The first challenge we encounter is the difficulty in maintaining the external contracts of these services. Checking all endpoints becomes necessary whenever we need to modify contracts.

Secondly, numerous similar or identical business logics are dispersed across various repositories. Managing changes to business logic incurs significant costs. Moreover, the polyrepo approach is not conducive to cohesive domain logic, especially considering that these services collectively serve one product.

Challenges

The most important thing is to keep our product available as possible as we can. Therefore, we must switch to a new approach in a very short duration. Unfortunately, our team currently uses git-flow with complex feature branch structures. Moreover, new requirements keep emerging, which means we can't afford to pause development while transitioning to a new repository approach. In summary, we need a plan to help us transfer smoothly. It may take some time, but it should be predictable and easy to roll back if we get in trouble.

Migration Plan

We will break down the migration procedure into several steps. I will provide a brief introduction to these steps, followed by a more in-depth discussion in the subsequent sections.

Git

Git is a very helpful tool in this procedure. When it comes to managing several repositories, we can use submodules or subtrees. Submodules are very easy to use. However, submodules don't really incorporate code into the superrepo, and one submodule can't reference another. Our goal is to reuse the codebase in each repo, and submodule is obviously not suitable for this purpose. Subtrees, on the other hand, integrate the subrepo as part of the superrepo. But syncing changes in the subrepo is not easy. In the migration procedure, I believe a subtree is a suitable choice.

About CI/CD

When modifying the GitLab CI script, I encountered two problems. The first is understandable; each repository has its settings, and after merging into one repo, it takes time to integrate all scripts. The second problem arises because we recently changed our workflow. We used to trigger pipelines manually to build and deploy projects. Recently, we modified the setting to automatically trigger pipelines when a pull request is merged. After migrating to a monorepo, every project gets built and deployed whenever a merge happens, which is not our desired behavior.The solution to the second problem is to use GitLab rules and detect changes in each project folder.

Discuss Monorepo Tool

Currently, I don't have plans to use a monorepo tool as our project isn't large enough to necessitate it. While build and deploy remain challenges, we can solved them by modifying the CI script. Nevertheless, I've been investing some time in understanding NX.

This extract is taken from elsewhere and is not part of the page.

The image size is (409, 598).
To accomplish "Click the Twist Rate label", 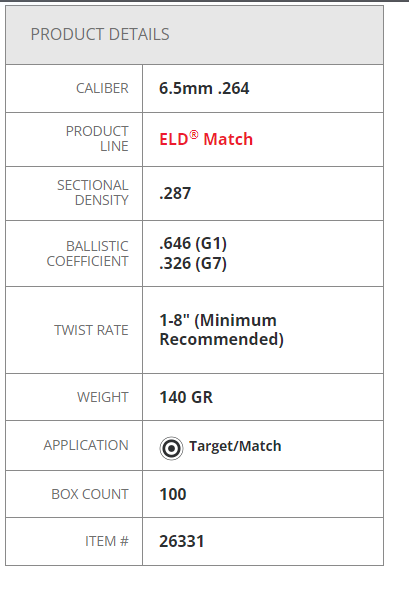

One issue with a monorepo is that not every change affects every project in the repository. As the repository grows larger, I doubt we can effectively manage it solely through more CI script settings. NX seems to be a solution. It's easy to use—creating a workspace and installing the NX/dotnet plugin. NX could automatically detect affected projects under the workspace folder and configure builds or deployments.

However, as a .NET developer, I find that the developer experience of NX is more familiar to JavaScript developers. Moreover, if we decide to use NX as our CI tool, it would be more efficient to have it handle all CI/CD as NX tasks. This transition could be challenging as it requires abandoning the GitLab CI script template we are currently using. Currently, there's no urgent need to ask our team members to adopt NX.